Preparation of DNA vaccines should first obtain the genes encoding antigens, and generally choose the genes encoding the surface glycoproteins of pathogens. Antigenic proteins can be correctly glycosylated in the host body, thus inducing an immune response to the pathogen; for easily mutated pathogens, it is best to choose a variety of variants of the core protein conserved DNA sequences, so that a variety of variants of the pathogen can produce an immune response, avoiding immune evasion due to the variability of the pathogen.

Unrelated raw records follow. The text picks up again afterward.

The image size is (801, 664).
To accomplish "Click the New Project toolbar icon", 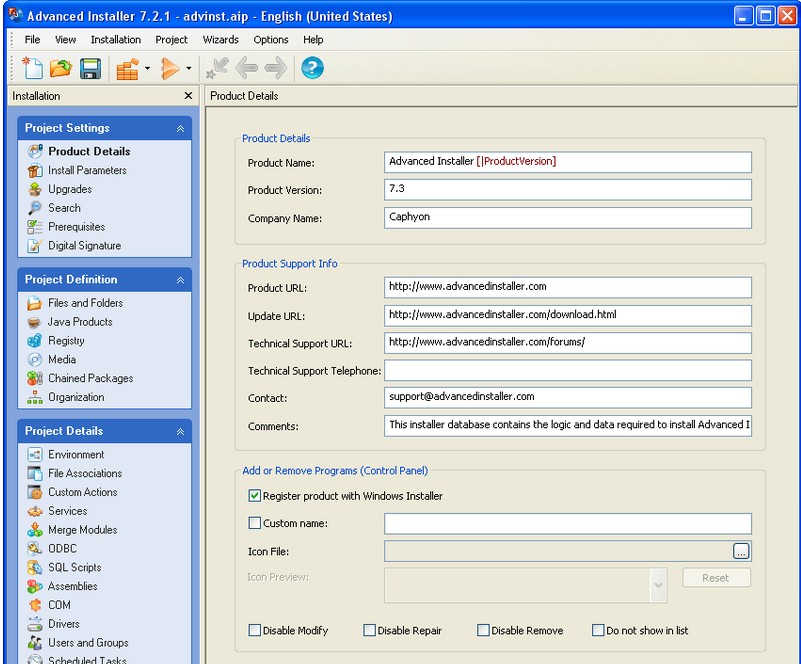I will 33,68.
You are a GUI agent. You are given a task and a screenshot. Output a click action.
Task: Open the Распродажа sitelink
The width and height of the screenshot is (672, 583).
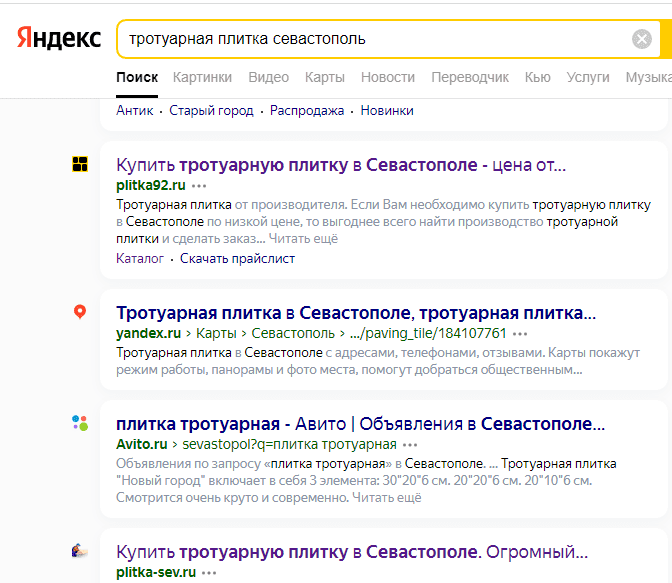click(307, 111)
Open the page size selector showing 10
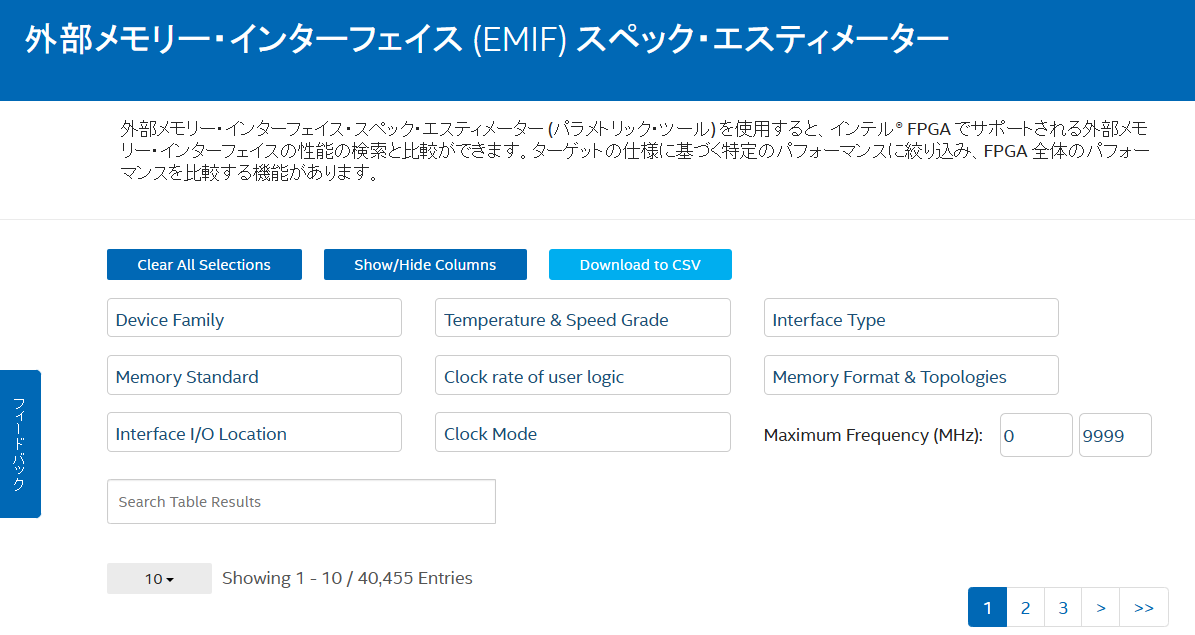 tap(159, 578)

2 Vector construction of target gene plasmids

Gene vaccines mostly use plasmids as vectors. Generally speaking, gene vaccine plasmid vectors include at least five major components: (1) bacterial replicon, so that the plasmid DNA in the bacterial body replication and amplification, to get a large number of copies, but can not be replicated in the host cell (eukaryotic cells); (2) prokaryotic selective marker genes, such as antibiotic resistance genes, in order to screen for positive bacterial clones (strains) containing plasmid DNA; (3) eukaryotic promoters, enhancers, terminators, introns and other transcriptional regulatory elements; (4) sequences of target genes encoding antigenic proteins; and (5) polyribonucleotide signaling sequences to ensure timely termination of mRNA translation. In addition, gene vaccine plasmid vectors usually contain a segment of unmethylated CpG sequence, which has immune activity to stimulate Th1 cells.

IV. Systemic inflammatory response syndrome and immunomodulatory therapy after severe trauma

The immune function of the body after severe trauma shows bidirectional changes. On the one hand, the immune suppression is represented by the decrease of phagocytosis and interleukin-2 (IL-2) production; on the other hand, the excessive inflammatory response is characterized by the systemic inflammatory response syndrome. It is the combination of these two aspects that constitutes the post-traumatic immune dysfunction and induces Multiple Organ Dysfunction Syndrome (MODS). The following is a review of systemic inflammatory response syndrome and immunomodulatory therapy.